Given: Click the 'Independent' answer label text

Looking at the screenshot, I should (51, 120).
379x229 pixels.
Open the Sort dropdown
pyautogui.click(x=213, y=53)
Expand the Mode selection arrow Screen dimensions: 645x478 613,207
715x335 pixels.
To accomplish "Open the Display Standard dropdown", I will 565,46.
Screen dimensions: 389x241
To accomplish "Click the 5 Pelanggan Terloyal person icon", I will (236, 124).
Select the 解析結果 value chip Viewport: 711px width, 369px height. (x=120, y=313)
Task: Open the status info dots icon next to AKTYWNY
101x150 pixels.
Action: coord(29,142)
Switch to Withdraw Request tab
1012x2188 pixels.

==

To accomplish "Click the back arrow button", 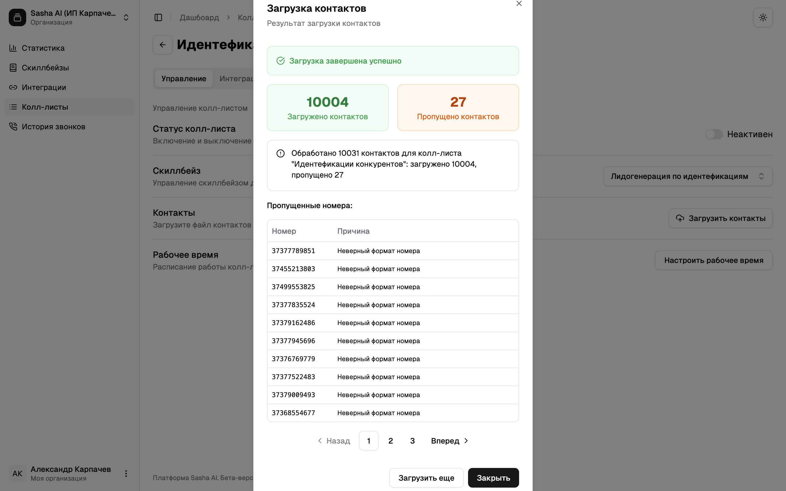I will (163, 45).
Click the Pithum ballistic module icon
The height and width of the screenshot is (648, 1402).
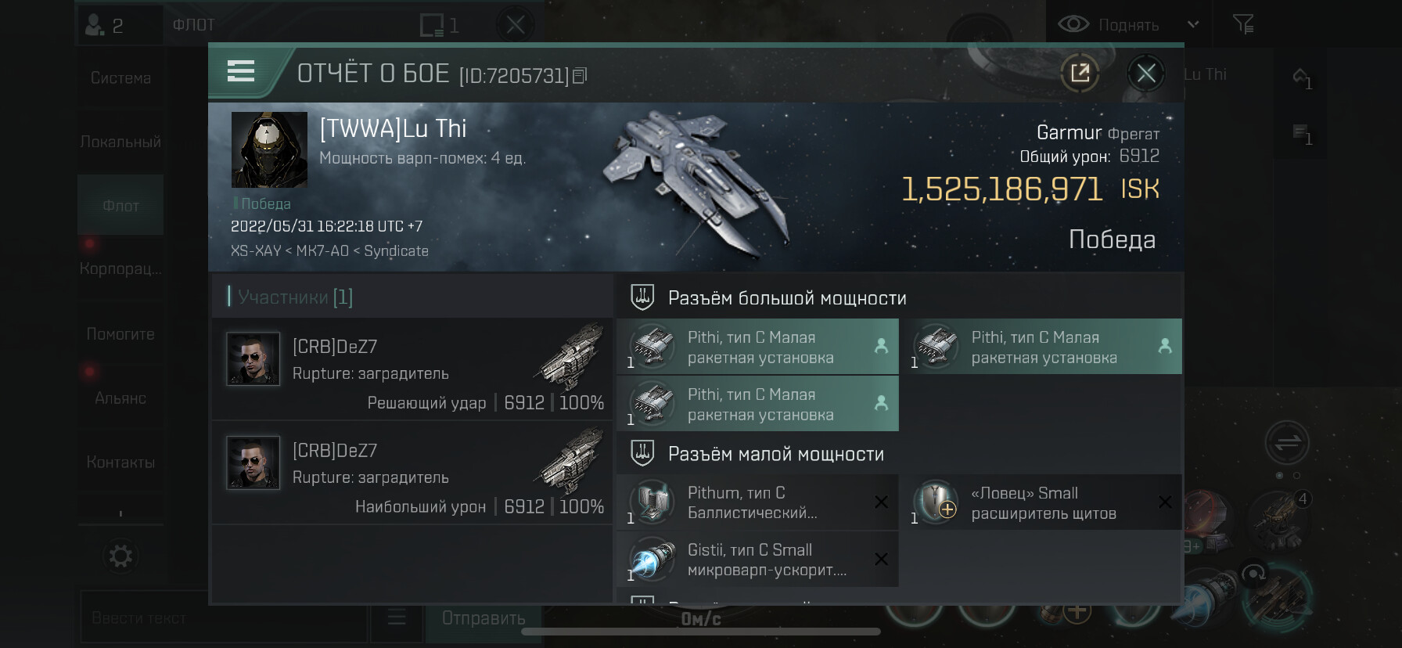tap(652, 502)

Activity: Could you set down, word for word, only the lines above from the line with "Given: Click the" to the line with "715x335 pixels.", including both?

Answer to the exercise:
Given: Click the 'Independent' answer label text

Looking at the screenshot, I should (51, 120).
379x229 pixels.
Open the Sort dropdown
pyautogui.click(x=213, y=53)
Expand the Mode selection arrow Screen dimensions: 645x478 613,207
715x335 pixels.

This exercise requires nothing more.